In January last year, astronomers definitively observed, for the first time, a black hole swallowing a dead star, like a raven devouring roadkill.
Then 10 days later, they saw the same act of scavenging happen again in a different, distant sector of the cosmos.
Those triumphs, reported in a paper published on Tuesday in Astrophysical Journal Letters, are the latest in the still nascent field of gravitational astronomy, which is detecting the literal stretching and scrunching of space-time caused by some of the most cataclysmic events in the universe.
“It’s the first time that we’ve actually been able to detect a neutron star and a black hole colliding with each other anywhere in the universe,” said Patrick Brady, a professor of physics at the University of Wisconsin-Milwaukee who serves as the spokesman for the LIGO Scientific Collaboration.
Astronomers had suspected that pairings of black holes and neutron stars did exist. But until they saw these collisions, these hunches were not confirmed. The discovery helps fill in knowledge about the binary star systems that populate the universe, while also raising questions about why astronomers have never seen such a pair in our Milky Way galaxy.
For more than 20 years, LIGO — Laser Interferometer Gravitational-Wave Observatory — has been searching for these rumblings, a prediction of Einstein’s theory of general relativity. For years, the laser beams in the observatory, one in Hanford, Wash., the other in Livingston, La., detected nothing.
Then in September 2015, both locations of LIGO observed the long-sought ringing of gravitation waves.
Those waves were generated by a collision of two stellar-size black holes — punctures in the space-time fabric created when the most massive stars explode as supernovas at the end of their lives. The two black holes orbited each other, swinging around each other closer and closer until they finally merged into one.
Two years later, LIGO detected the collision of two neutron stars — the burnt-out remnants of stars more massive than the sun but not large enough to collapse into black holes. Such collisions create most of the gold and silver in the universe, and a series of telescopes were able to detect particles of light, from radio waves to X-rays, emanating from that explosion.
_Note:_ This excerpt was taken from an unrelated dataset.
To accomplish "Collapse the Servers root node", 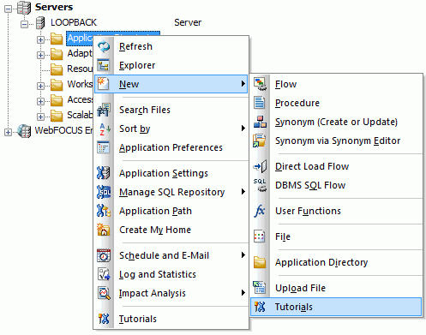I will click(8, 9).
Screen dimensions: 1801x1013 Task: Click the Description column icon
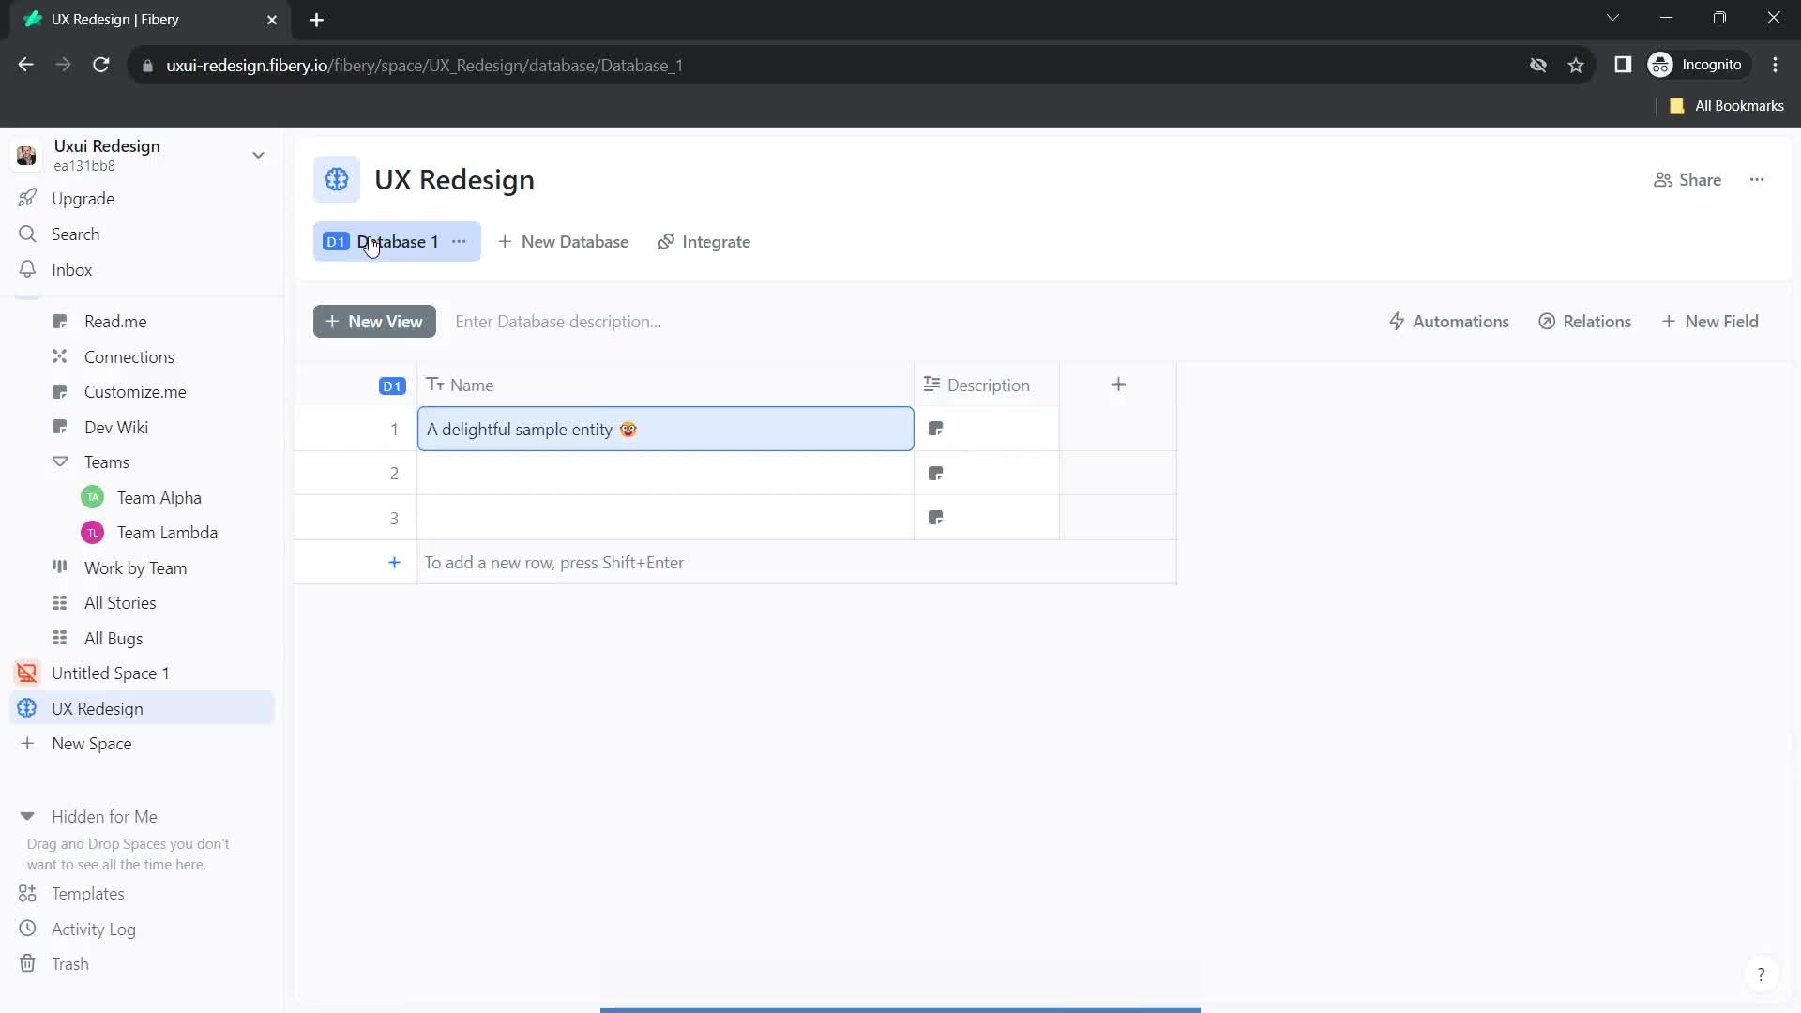point(932,385)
Astronomers had long expected to find a neutron star orbiting a black hole, but in nearly half a century of searches of our Milky Way galaxy, they never found one. “So in effect, we’ve had this mystery question,” Dr. Brady said. “Why have we not seen a neutron star-black hole system?”
The new gravitational wave observations prove that these pairs exist, albeit far away from the Milky Way. The first detection of a neutron star merging with a black hole occurred on Jan. 5, 2020. The facility in Hanford, Wash., was temporarily offline, so the signal was detected in Livingston, La. A similar but smaller detector in Italy called VIRGO detected a faint signal, providing corroboration.
By studying changes in the frequency of the gravitational waves, astrophysicists were able to determine the properties of the objects colliding in the distant reaches of the universe.
The black hole was between 7.4 and 10.1 times the mass of the sun; the neutron star was smaller, but still about twice the mass of the star our world orbits. The collision occurred at a distance of about 900 million light-years from Earth.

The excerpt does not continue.